##### Text segment

Monte Carlo simulation for sensitivity and specificity determination


I am a veterinarian looking to do a diagnostic accuracy meta-analysis. Some papers report sensitivity and specificity but many do not. They do however report the mean and SD of the biomarker in healthy and diseased animals. Is it possible to set a diagnostic threshold and then perform a simulation with these parameters to calculated a sensitivity and specificity? Many thanks for your statistical expertise.

1 Like


This is a good question. I think the statistically minded would avoid any type of threshold, and recommend keeping the data on a continuous scale. Instead of a “diseased/not diseased” classification, the ideal method would be to output a probability of disease.

But the data you have available might have been improperly dichotomized, making it less useful.

If you haven’t done so already, check out Chapter 18 in Prof. Harrell’s Biostatistics for Biomedical research aka. BBR (first item on the link provided). He goes into mathematical detail why looking for “cut points” or thresholds is arbitrary. It wastes about a third of the data in the best case. The link has a list of many of the free publications that he has kindly made available on the web.

You might also find his section on sensitivity and specificity, and their problems useful.

I was coincidentally thinking about a similar problem. I do not have any good ideas at the moment. My intuition suggests to use a bootstrap by creating synthetic, independent samples derived from the reported means/variances of the diseased and not diseased subjects in the studies, respectively.

The Probit regression model seems to be the most appropriate one to use in your particular case, if I understand Prof. Harrell’s writings correctly.

##########
##### Raw data

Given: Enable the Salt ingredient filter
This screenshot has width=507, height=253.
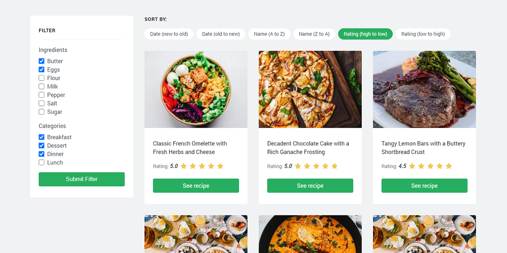Looking at the screenshot, I should 41,103.
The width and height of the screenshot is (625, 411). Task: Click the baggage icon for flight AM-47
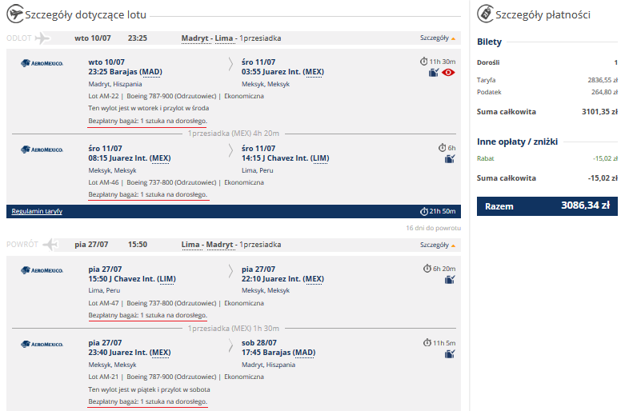click(x=450, y=280)
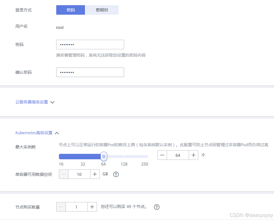Click plus icon to add more nodes
Viewport: 274px width, 220px height.
[92, 207]
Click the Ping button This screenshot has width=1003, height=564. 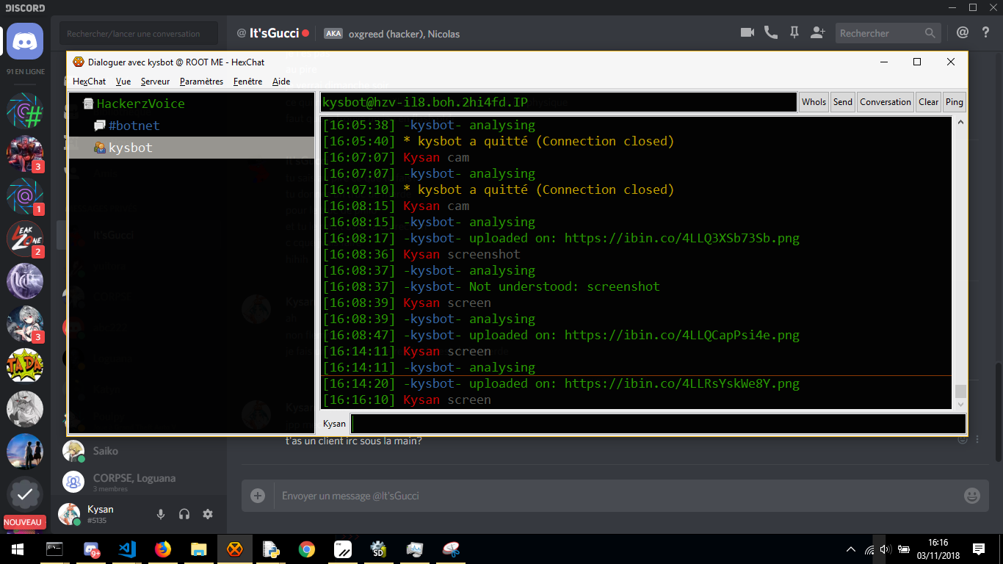954,102
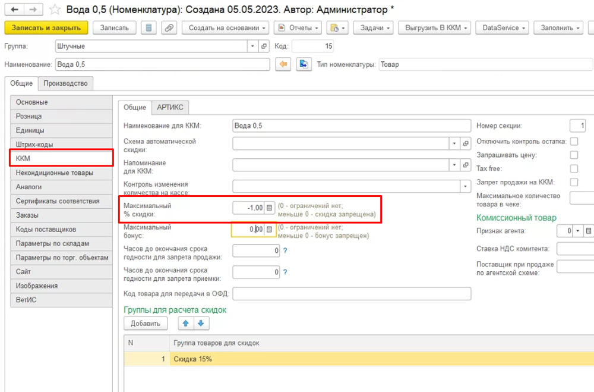Viewport: 594px width, 392px height.
Task: Click the document list icon in toolbar
Action: (149, 28)
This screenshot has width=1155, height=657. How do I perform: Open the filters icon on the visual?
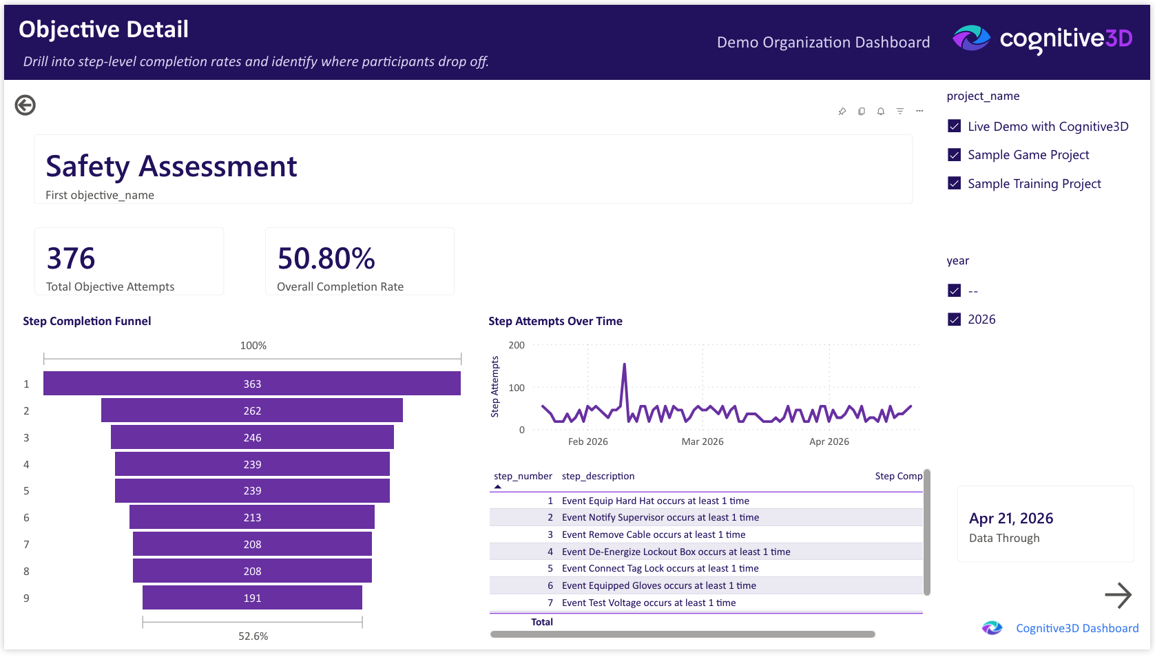point(899,112)
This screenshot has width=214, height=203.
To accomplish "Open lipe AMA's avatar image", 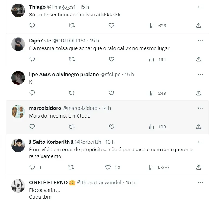I will point(18,78).
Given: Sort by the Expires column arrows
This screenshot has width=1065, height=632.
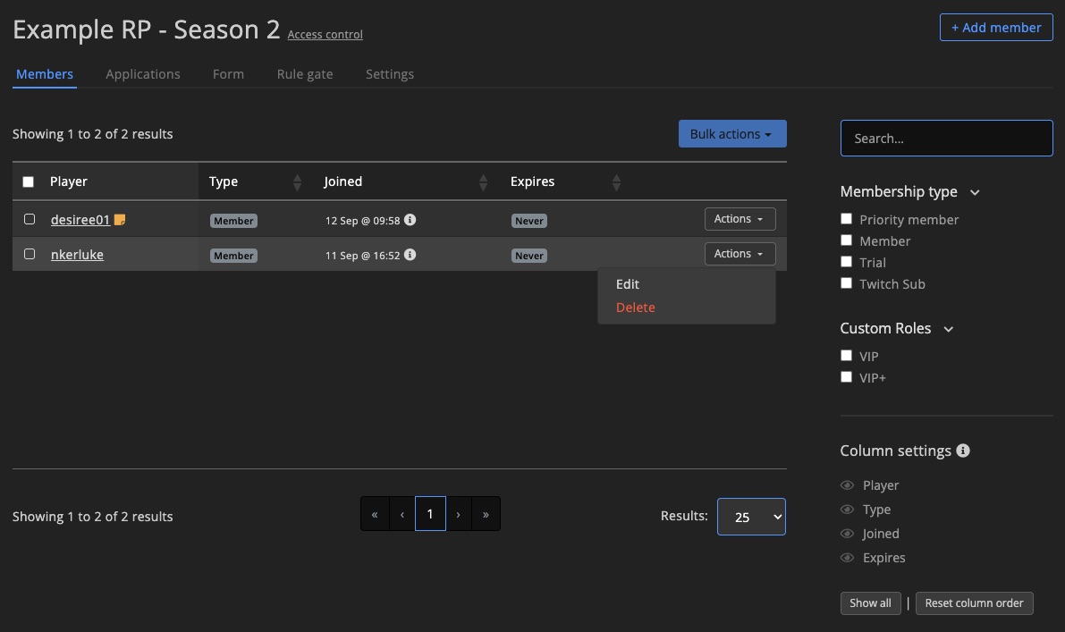Looking at the screenshot, I should (x=616, y=182).
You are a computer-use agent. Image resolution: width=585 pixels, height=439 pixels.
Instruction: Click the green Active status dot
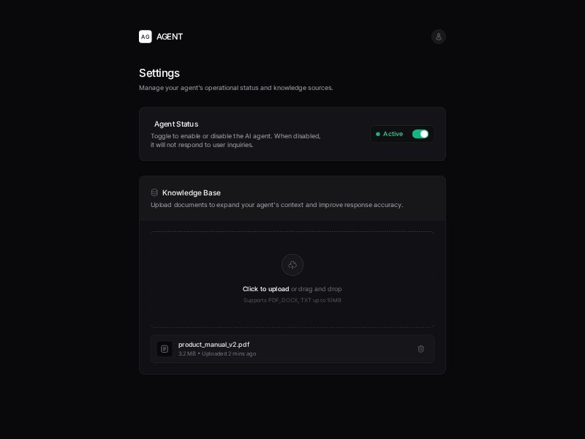[378, 134]
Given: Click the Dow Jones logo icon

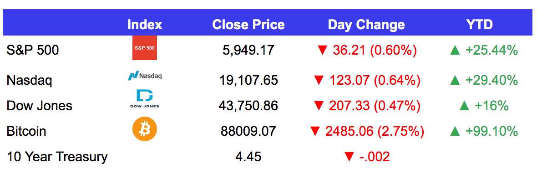Looking at the screenshot, I should point(145,99).
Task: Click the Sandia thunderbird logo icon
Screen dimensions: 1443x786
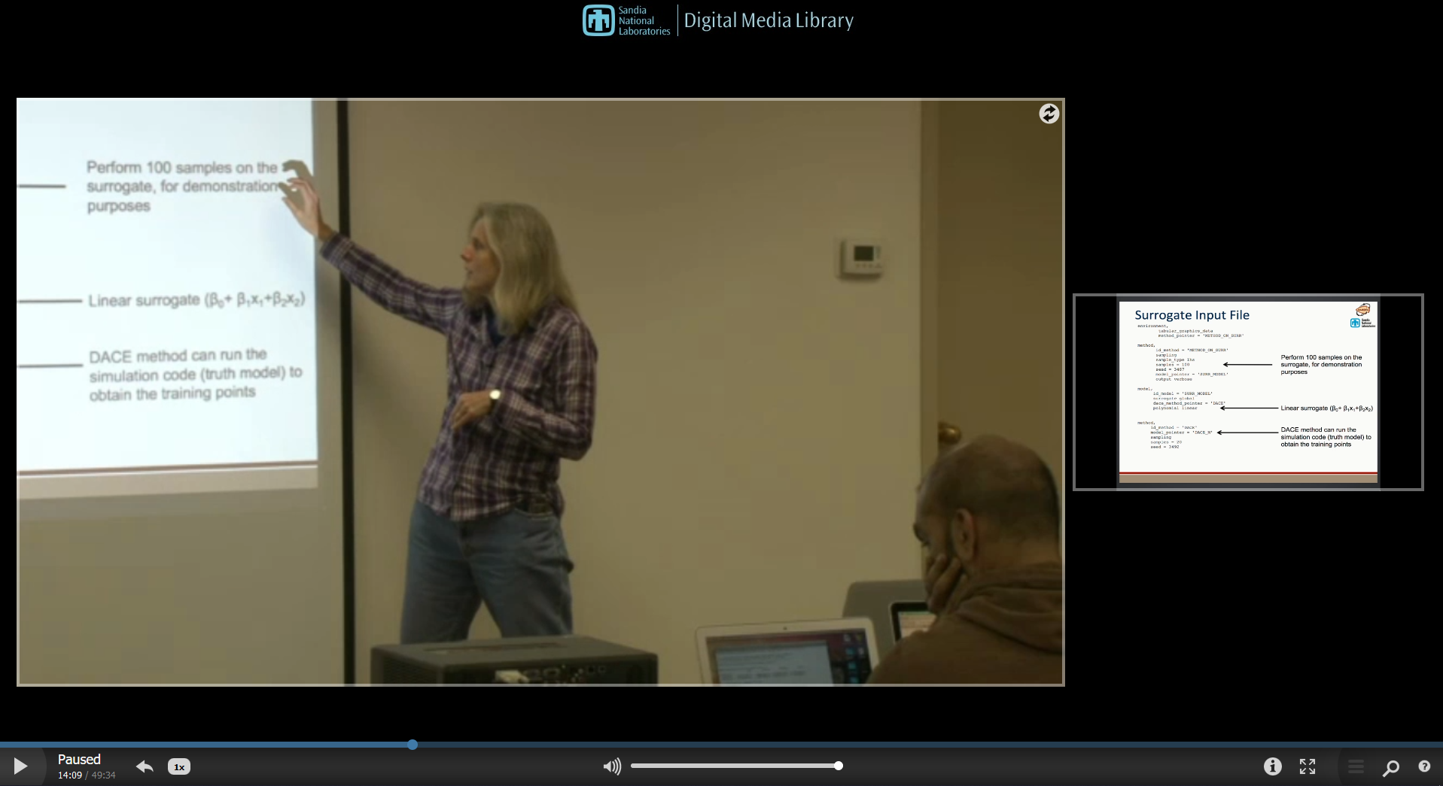Action: tap(598, 20)
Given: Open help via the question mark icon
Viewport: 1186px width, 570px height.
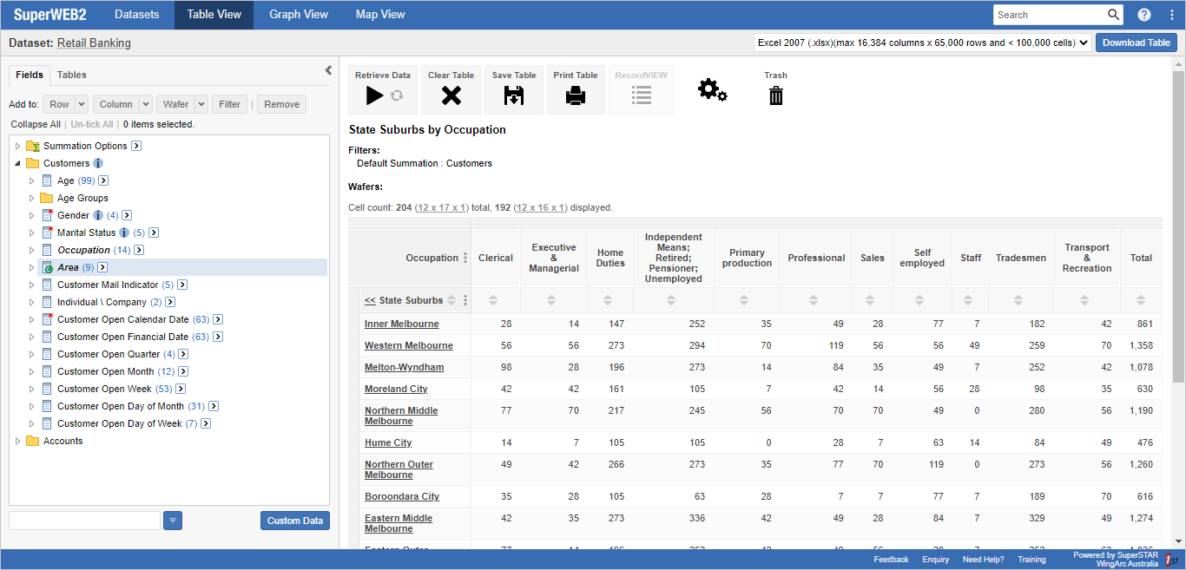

##########

Problems to solve:
**a)** Answer these questions about the sensitivity and specificity thread, one per line:
(i) What profession does the person asking the original question have?
(ii) Which chapter of Biostatistics for Biomedical Research does the reply point to?
(iii) Which regression model does the last paragraph name as the most appropriate one?
**b)** Please continue the sensitivity and specificity thread from where it stops.

Expected results:
**a)**
(i) A veterinarian.
(ii) Chapter 18.
(iii) The Probit regression model.

**b)**
I am making the assumption that the studies you have available are reasonable estimates of the hypothetical population value, and that this is an appropriate application of the “plug in principle” described in Bradley Efron and Robert Tibshirani in Introduction to the Bootstrap.

Suppose we have 5 studies, that have 5 pairs of means/variances where D are the reported mean/variance for diseased subjects, and N are not diseased:
(D_{1}[\bar{x}, s^2], N_{1}[\bar{x}, s^2]) ... (D_{5}[\bar{x}, s^2], N_{5}[\bar{x}, s^2])

If the numbers of studies are small, you pair the data from D_{1} with each N_{1} ... N_{5} and create synthetic data for each group, pool it, then run a regression on the synthetic data. Store this result Do this for all possible pairs of diseased/not diseased, then look at the distribution of the bootstrap regression.

If the number of studies is too large (likely more than 10), then just randomly sample from the data indicating disease and not diseased.

Perhaps the experts here might reply after me bumping this. Is my intuition on the bootstrap reasonable here? If not, where did I go wrong?